Not many. There are a few situations where a foreign national you wish to employ can just present a petition at a consulate or port of entry and be approved for entry, without having to obtain prior approval from U.S. Citizenship and Immigration Services. This means a person could enter in some cases in as much time as it takes to prepare and send them the petition – perhaps as little as a week and a half. These situations are very limited though, and will generally apply only to Canadian, Mexican or Australian nationals, or to certain intracompany transferees (people transferring from an overseas affiliate/parent/subsidiary of your company to the US entity). While an H-1B petition – as discussed below – will normally take substantially longer, an exception exists where an individual who is already on an H-1B and who is simply switching employers can start with the new employer almost instantly – as soon as the petition to amend the H-1B to reflect the change is FILED, rather than when approved.

Most of the time, a petition will first need to be filed with U.S. Citizenship and Immigration Services (“USCIS”). Most non-immigrant work visas take two to five months for approval – this depends on which of the USCIS Regional Service Centers handles the geographic location where the job is based and the current backlog at that facility (H-1B visas can often take far longer simply due to limitations on availability). However, USCIS has a procedure called “Premium Processing” – basically a $1,225 fee for expedited processing – which is applicable to most non-immigrant visas which permit employment. If you pay the fee, you are promised a response within 15 days of USCIS receipt of the case. The response can be an approval, a request for further information, or a denial (though they will rarely deny without first requesting further information or clarifications). USCIS has another 15 days to respond with a decision under Premium Processing once they receive a response to an inquiry.

If the foreign national has already been in the U.S. in another valid non-immigrant visa status (i.e.: F-1 student, H-1B for another employer), the person can simply change status to the non-immigrant visa allowing employment or amend the current employment non-immigrant visa. The foreign national can then begin work as soon as USCIS approves the petition with no further action. So, the time frame stays at two to five months. However, if not in the U.S. on another valid status, and regardless of whether the Petition was filed through “regular” processing or Premium Processing, the foreign national will need to take the approval for the non-immigrant visa and apply for a visa stamp at a U.S. embassy or consulate prior to entry (Canadians don’t need visa stamps, but would still need to enter from outside the U.S.) This process would in the past have been completed in a time frame from same-day up to two weeks from the date of application. In the post-9/11 world, additional security checks can in some cases add anywhere from two weeks to two months to this part of the process. The range therefore goes up to from two and a half months to seven months in this situation overall. There may be other issues with certain potential employees leaving the U.S. – especially if they have been in the U.S. but have not maintained valid status. We would address these issues with you before beginning to process the case.

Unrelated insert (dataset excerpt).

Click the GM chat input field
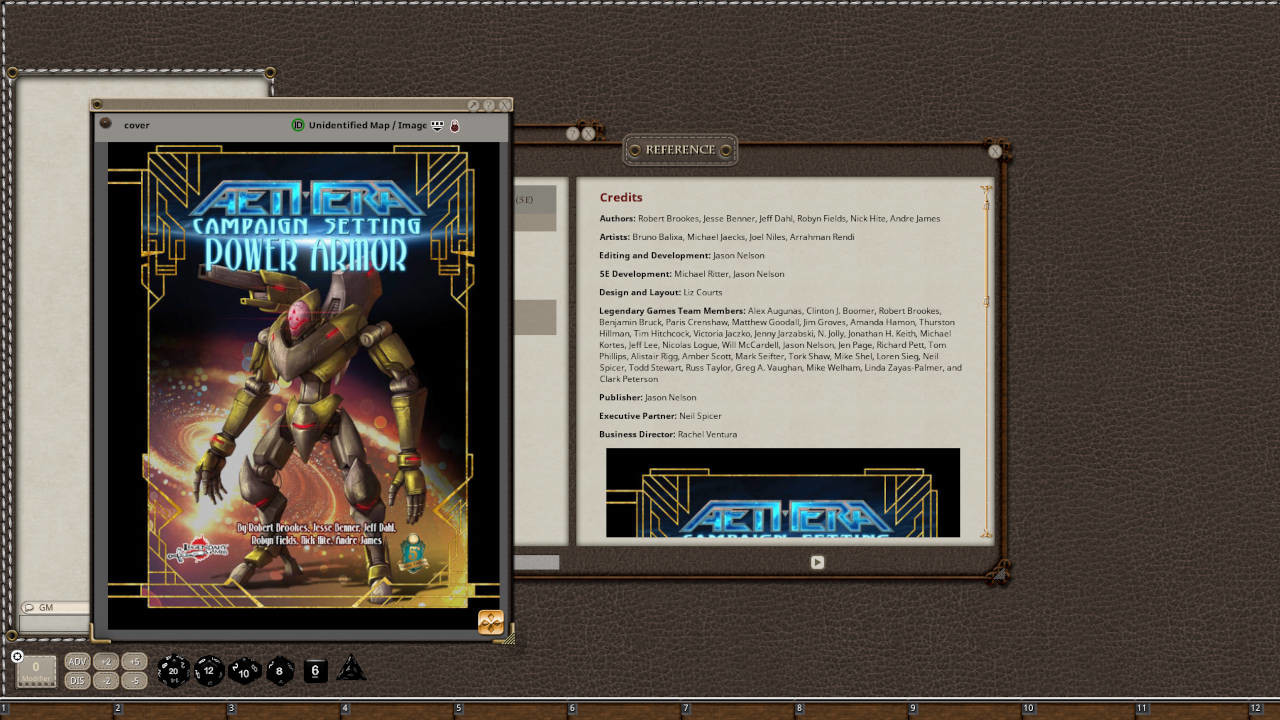 tap(55, 624)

In most cases, “Derivative” non-immigrant visas will be available so that the foreign national employee’s immediate family (spouse and children under 21 years of age) may accompany the worker to the U.S. and remain here with them.

When completing the application and interview process, you as an employer are “safe” in asking only two questions:
“Are you authorized to accept employment in the United States?” and: “Will you now or in the future require sponsorship in order to be able to accept employment in the United States?”
While you may see other formulations of these questions, and some of these may be acceptable to the government, the language above has been specifically acknowledged to be acceptable (i.e.: not violative of any equal opportunity/discrimination provisions). A person who [correctly] answers “yes” to the first question has unrestricted authorization to work in the U.S. and can begin employment immediately. A person who answers “yes” to the second question has unrestricted authorization to work in the U.S. for a limited period of time, and will eventually require your sponsorship as an employer to continue working.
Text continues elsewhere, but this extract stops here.